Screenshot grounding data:

=-=-=-=-=

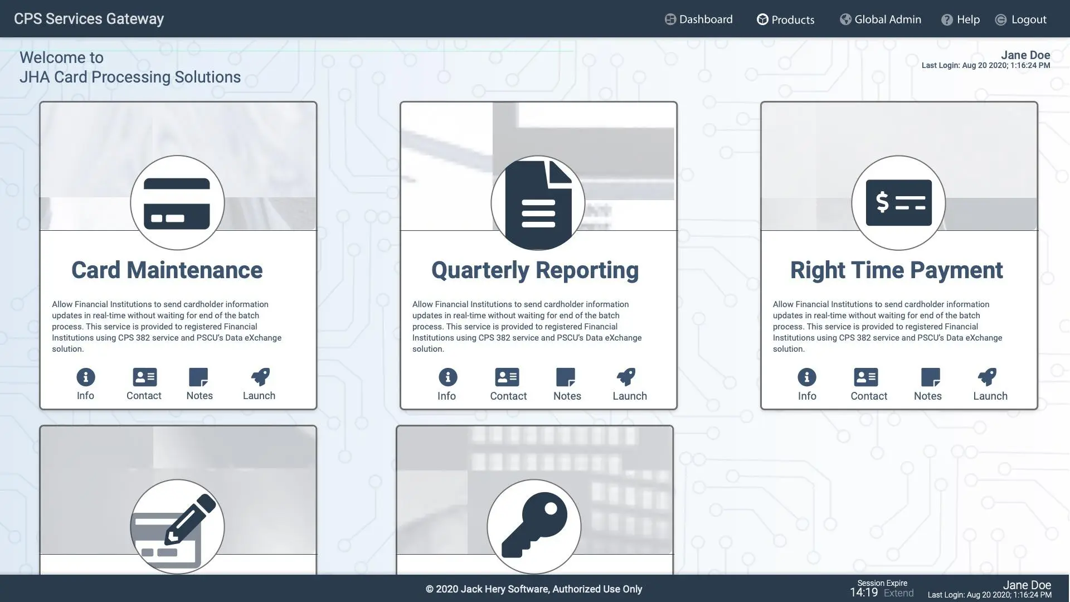The height and width of the screenshot is (602, 1070).
Task: Log out using the Logout link
Action: 1021,20
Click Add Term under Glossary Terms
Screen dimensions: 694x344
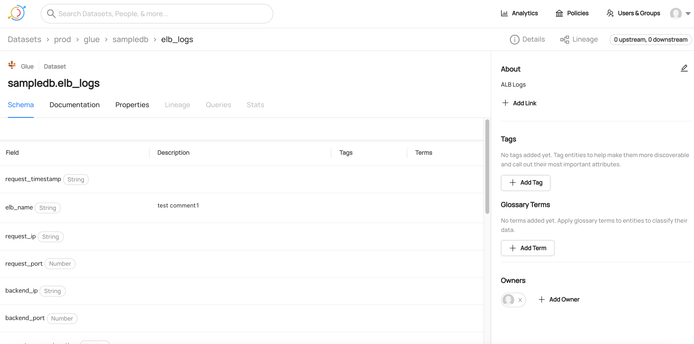[x=527, y=248]
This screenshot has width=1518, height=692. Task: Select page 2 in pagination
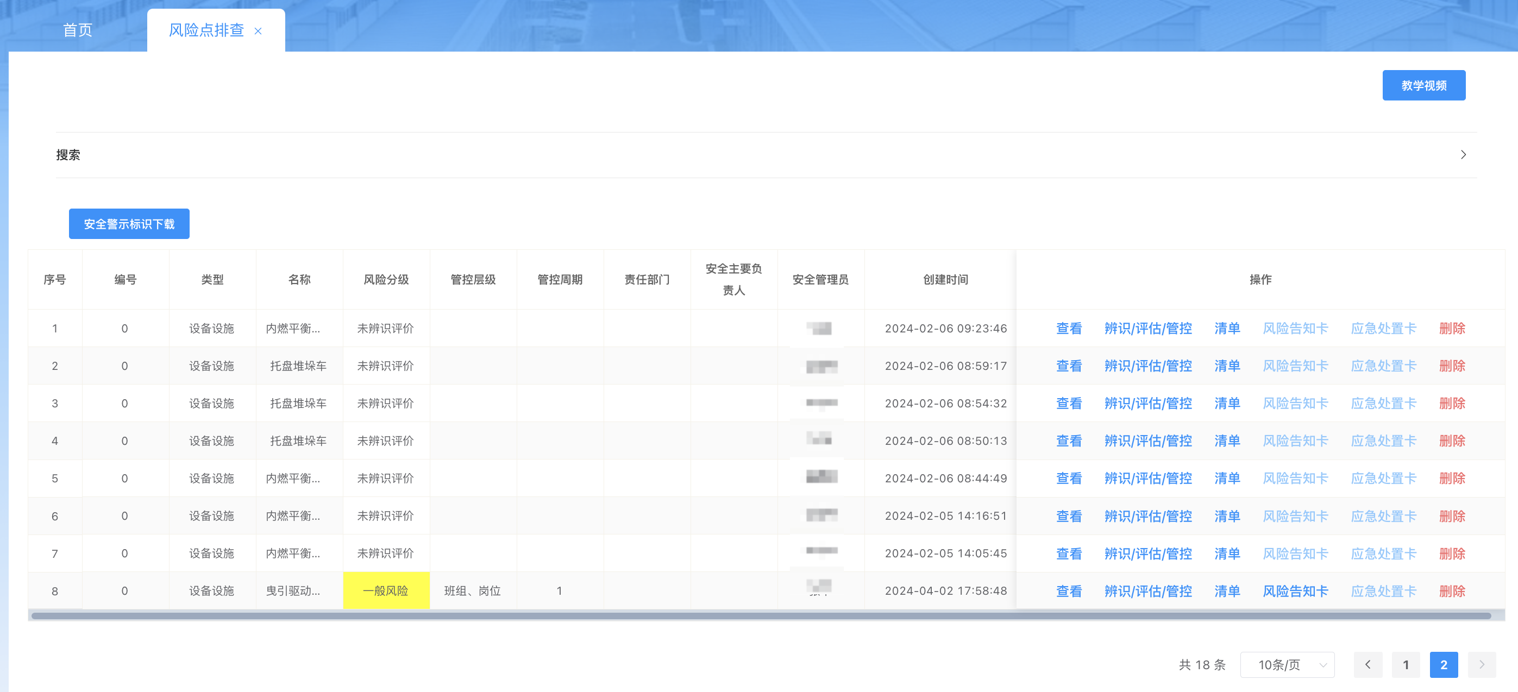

=-=-=-=-=

Set down, word for word, only the lines running from the line with "Click Add Term under Glossary Terms" through the final line of the entries above, omitting all pictures.

Exercise response:
Click Add Term under Glossary Terms
Screen dimensions: 694x344
[x=527, y=248]
This screenshot has width=1518, height=692. Task: Select page 2 in pagination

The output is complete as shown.